Our Work and First Results
The goal of our work is the development of a state-of-the-art DGA classifier. We are planning to use the the-of-the-art algorithms, such as DNN and Random Forest classifiers. To achieve further performance improvement we'll be using stacking, an ensemble learning technique that combines multiple classifications via a meta-classifier.
The data used for the initial round of training is taken from http://datadrivensecurity.info/blog/pages/dds-dataset-collection.html. It contains 133,926 samples, out of which 81,261 are legitimate domain names and 52,665 DGA domain names of three types: 34,319 cryptolocker, 7,347 goz, and 10,999 negoz.
Here we report on the first stage of our work. It is pretty obvious that one of the classifiers used for stacking should be a DNN classifier. The research quoted above used LSTM networks. The LSTM architecture is fairly complex; it was designed to deal with very long sequences and the problem of exploding and vanishing gradients. However, the purpose of DGA detection this problem may not arise. Therefore the first goal of our research was to find out whether the complexity of LSTM networks in is required for DGA classification.

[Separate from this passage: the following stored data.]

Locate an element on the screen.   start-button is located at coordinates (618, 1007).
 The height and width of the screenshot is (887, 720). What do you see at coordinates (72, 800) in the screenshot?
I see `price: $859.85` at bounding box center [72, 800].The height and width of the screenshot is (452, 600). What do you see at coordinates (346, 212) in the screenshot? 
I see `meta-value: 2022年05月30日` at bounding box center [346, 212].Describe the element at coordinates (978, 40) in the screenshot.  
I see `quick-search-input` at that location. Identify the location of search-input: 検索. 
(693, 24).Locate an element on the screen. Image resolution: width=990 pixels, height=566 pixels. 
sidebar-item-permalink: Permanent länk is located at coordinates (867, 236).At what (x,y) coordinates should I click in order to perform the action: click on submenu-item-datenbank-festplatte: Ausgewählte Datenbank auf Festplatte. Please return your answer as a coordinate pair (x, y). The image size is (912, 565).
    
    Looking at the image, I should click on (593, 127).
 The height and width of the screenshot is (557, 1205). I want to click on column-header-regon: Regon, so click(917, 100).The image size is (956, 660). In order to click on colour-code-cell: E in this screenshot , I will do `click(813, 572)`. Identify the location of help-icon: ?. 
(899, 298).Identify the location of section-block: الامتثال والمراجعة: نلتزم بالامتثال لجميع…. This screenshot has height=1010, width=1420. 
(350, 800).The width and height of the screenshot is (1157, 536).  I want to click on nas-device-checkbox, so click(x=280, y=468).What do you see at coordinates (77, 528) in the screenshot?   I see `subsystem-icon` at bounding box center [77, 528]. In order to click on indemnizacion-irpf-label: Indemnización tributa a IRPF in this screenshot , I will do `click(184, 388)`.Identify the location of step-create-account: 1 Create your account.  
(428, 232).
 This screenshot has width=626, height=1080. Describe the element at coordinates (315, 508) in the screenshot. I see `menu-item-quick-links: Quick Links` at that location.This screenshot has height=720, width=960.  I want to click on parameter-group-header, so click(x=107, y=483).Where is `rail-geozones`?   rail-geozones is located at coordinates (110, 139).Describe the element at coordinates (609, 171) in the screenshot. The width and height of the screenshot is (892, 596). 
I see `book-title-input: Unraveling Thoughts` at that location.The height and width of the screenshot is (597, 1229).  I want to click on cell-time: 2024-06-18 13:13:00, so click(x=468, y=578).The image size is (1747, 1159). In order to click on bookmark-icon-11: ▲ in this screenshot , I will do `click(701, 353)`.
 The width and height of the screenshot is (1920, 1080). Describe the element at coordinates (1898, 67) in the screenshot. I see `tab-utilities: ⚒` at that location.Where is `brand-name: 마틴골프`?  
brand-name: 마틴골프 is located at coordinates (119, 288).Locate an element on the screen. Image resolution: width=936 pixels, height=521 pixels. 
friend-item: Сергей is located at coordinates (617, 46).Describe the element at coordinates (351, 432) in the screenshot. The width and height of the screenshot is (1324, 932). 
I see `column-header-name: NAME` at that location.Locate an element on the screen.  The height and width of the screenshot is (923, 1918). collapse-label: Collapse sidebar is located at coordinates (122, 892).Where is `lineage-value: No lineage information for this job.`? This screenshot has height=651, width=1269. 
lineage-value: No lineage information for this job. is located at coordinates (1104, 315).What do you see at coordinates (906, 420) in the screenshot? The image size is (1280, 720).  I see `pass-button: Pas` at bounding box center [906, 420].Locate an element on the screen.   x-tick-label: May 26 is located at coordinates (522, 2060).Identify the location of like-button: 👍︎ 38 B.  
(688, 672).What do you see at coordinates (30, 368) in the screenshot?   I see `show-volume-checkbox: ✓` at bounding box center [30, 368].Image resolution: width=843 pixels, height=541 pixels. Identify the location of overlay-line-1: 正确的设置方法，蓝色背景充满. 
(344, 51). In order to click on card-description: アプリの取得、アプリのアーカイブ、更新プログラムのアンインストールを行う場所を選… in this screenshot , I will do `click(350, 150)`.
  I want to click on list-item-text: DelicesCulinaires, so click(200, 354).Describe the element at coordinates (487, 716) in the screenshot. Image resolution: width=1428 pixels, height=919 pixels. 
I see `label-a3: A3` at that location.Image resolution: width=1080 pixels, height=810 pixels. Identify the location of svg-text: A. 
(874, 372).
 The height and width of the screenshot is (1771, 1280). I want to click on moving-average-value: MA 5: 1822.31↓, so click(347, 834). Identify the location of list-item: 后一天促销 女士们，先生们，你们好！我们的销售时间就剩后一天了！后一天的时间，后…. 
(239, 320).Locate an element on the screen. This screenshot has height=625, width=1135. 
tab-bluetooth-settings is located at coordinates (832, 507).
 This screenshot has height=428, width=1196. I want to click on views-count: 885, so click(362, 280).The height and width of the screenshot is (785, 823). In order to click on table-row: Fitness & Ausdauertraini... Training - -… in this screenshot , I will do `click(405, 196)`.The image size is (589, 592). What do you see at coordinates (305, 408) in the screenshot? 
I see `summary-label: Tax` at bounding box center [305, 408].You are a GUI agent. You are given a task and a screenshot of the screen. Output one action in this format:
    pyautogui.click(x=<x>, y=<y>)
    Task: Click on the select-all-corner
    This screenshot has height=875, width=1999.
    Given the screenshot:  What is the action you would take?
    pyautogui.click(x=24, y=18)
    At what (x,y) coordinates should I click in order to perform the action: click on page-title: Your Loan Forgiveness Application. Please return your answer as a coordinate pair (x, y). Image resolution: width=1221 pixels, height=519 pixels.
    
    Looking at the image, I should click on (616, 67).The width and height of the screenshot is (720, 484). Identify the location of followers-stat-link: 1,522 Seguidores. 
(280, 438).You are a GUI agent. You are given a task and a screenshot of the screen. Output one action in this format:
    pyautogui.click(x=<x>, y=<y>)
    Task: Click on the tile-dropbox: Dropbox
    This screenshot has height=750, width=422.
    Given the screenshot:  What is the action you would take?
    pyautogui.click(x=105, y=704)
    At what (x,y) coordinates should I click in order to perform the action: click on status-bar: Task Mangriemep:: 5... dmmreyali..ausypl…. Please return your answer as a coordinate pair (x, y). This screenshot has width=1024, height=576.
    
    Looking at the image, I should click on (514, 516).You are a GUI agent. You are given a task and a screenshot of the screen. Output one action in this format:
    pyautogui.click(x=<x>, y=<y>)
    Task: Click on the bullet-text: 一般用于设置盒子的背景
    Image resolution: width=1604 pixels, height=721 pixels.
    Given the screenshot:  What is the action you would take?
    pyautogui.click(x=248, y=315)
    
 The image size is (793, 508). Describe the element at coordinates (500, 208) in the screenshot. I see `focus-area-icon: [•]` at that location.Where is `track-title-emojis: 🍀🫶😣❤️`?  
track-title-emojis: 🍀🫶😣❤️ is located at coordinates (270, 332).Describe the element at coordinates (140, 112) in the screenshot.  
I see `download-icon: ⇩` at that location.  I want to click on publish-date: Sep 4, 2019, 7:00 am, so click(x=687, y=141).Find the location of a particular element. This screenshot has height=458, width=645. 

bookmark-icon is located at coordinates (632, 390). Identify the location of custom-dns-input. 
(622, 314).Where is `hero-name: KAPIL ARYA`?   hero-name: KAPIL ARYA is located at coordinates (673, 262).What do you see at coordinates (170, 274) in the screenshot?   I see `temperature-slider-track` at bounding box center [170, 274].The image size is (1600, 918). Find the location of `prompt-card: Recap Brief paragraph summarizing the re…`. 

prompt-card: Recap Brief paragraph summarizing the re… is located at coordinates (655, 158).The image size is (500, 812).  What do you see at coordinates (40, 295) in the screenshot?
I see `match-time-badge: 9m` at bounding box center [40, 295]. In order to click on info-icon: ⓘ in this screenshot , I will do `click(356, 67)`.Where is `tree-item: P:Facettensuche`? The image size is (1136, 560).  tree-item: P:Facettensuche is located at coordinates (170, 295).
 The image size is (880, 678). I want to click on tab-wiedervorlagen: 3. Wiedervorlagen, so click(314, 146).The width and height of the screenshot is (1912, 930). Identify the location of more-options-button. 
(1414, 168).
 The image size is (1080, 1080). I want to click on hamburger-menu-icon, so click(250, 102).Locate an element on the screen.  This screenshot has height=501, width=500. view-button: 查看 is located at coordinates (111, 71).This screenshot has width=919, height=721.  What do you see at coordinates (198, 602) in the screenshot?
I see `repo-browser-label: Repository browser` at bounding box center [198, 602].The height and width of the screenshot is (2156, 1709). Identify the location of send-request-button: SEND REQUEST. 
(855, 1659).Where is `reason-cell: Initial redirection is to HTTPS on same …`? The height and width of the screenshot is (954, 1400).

We have evaluated three different architectures comparing the LSTM architecture with a simple RNN (recurrent neural network) and a GRU (gated recurrent unit) network, which is a simplified version of LSTM. For this purpose we have only considered the binary classification of legitimate vs. DGA domains, i.e. we didn't differentiate between different types of DGA algorithms, considering all of them as one class. Our results using the above dataset show that, indeed, there is no advantage gained by using LSTM vs. RNN or GRU. All three networks achieved a classification accuracy of ~99.3%. In fact if we increase the number of nodes to make the number of training parameters very close that of the LSTM, RNN and GRU outperform LSTM, albeit by a fairly small margin. Given equal performance, RNN and GRU are a preferred choice because they are faster to train and to apply.
Further work will address the issues of using a greater data set, evaluating multiclass classification performance, and create a meta-classifier. In order to extend our data set we are planning to use the top 1 million Alexa legitimate domains (https://support.alexa.com/hc/en-us/articles/200449834-Does-Alexa-have-a-...) and seven to eight hundred thousand of domain from the DGA OSINT feed from Bambeck Consulting (http://osint.bambenekconsulting.com/feeds/). We will evaluate a multiclass classification accuracy, as well as other performance metrics, computed separately for each DGA type. Finally, we will create a meta-classifier by combining output of a DNN classifier with a Random Forest and perhaps one more yet to be decided upon classifier.
We will report our progress as it happens.